The soy protein-based formula is medically recommended for infants suffering from galactosemia (a rare hereditary metabolic disorder) or lactase deficiency (hereditary or acquired). However, it is otherwise not recommended for use during the first 6 months of life [32]. Soy is recognized as being one of the richest sources of phytoestrogens, which are plant ingredients similar in composition to mammalian estrogens [33,34]. In addition, soy products are relatively rich in phytate, which binds calcium and impairs its absorption, and a soy-based formula contains significantly more aluminum than other formulas [35,36]. Our present study may rise another reason to refrain from using a soy protein-based formula without justified medical indication.

The main limitation of our study is that the participants were adults and not infants who are the formula consumers and the research target. Unfortunately, this is unavoidable due to obvious ethical and practical reasons. We are well aware of the differences between the metabolism of infants and that of adults and the age-related differences in the enzymatic activity in the digestive system, which can affect the glycemic and insulinemic responses.
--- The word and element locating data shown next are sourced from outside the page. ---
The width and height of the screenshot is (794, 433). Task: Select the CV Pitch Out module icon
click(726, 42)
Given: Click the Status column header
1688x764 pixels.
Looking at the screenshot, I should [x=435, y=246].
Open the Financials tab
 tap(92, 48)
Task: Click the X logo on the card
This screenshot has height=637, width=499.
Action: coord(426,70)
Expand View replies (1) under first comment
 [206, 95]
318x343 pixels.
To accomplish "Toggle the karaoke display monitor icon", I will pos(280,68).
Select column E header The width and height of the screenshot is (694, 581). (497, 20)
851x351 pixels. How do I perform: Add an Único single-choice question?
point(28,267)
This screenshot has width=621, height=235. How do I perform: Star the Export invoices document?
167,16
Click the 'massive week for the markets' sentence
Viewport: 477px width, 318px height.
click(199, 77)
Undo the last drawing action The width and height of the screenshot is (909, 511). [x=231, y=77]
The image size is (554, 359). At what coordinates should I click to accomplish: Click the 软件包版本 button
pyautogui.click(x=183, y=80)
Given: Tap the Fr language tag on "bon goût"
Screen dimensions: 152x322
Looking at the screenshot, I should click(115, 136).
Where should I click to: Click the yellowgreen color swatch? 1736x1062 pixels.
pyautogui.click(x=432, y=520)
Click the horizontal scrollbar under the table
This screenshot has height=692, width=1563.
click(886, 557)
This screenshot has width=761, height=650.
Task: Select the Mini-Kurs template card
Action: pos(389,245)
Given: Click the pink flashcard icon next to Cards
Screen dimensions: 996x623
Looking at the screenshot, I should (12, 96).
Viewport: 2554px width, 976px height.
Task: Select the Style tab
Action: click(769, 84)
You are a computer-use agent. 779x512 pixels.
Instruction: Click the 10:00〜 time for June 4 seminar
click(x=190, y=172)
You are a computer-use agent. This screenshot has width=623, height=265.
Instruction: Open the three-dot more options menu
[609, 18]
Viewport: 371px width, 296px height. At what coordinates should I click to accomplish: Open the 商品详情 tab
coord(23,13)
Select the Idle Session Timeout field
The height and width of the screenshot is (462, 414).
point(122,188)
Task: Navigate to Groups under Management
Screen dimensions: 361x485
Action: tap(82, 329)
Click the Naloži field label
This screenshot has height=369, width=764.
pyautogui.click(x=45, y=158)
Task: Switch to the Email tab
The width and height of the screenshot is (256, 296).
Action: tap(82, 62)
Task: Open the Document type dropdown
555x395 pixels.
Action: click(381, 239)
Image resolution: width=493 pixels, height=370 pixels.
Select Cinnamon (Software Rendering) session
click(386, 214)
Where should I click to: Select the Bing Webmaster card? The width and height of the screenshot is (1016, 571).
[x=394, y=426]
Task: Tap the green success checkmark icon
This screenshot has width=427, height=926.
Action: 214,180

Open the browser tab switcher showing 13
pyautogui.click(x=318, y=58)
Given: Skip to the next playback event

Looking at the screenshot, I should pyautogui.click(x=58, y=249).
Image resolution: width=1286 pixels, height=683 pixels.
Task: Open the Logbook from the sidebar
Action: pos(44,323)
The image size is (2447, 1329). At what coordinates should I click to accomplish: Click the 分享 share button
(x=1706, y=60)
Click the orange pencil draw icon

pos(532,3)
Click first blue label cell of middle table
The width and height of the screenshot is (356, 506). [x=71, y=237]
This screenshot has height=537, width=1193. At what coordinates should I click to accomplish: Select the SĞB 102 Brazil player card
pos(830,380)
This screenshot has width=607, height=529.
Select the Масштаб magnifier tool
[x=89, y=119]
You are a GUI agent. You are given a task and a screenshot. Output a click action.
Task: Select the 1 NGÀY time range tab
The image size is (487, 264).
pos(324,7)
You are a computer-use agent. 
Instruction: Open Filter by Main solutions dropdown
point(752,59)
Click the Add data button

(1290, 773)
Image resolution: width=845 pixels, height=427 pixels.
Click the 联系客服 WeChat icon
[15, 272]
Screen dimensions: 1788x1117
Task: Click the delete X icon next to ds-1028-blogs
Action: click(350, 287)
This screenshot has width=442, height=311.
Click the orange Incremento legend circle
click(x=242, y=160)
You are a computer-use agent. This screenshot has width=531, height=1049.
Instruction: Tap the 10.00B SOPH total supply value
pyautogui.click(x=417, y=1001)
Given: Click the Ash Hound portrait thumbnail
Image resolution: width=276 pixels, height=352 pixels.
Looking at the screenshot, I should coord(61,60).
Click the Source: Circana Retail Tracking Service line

However, it is reasonable to assume that infants will respond to these various formulas in a similar manner, if not in a more pronounced way. Another limitation lies in the assessment of the insulinemic response; its accuracy may have been hampered by budgetary constraint, because only three insulin tests per participant in each session were performed. A major strength of this study is that each subject served as his/her own control for the evaluation of each formula.

5. Conclusions

In conclusion, the hypothesis that formulas containing carbohydrate or protein substitutes would have different glycemic indexes than a typical formula was not supported by this study. Instead, this study revealed a significant increase in blood glucose levels after the consumption of soy protein-based formula when compared to standard and lactose-free formulas. The implication and clinical significance of these results have yet to be determined; however, we believe that these findings are of concern in the decision-making process for pediatricians considering endorsing a soy protein-based formula without specific medical justification.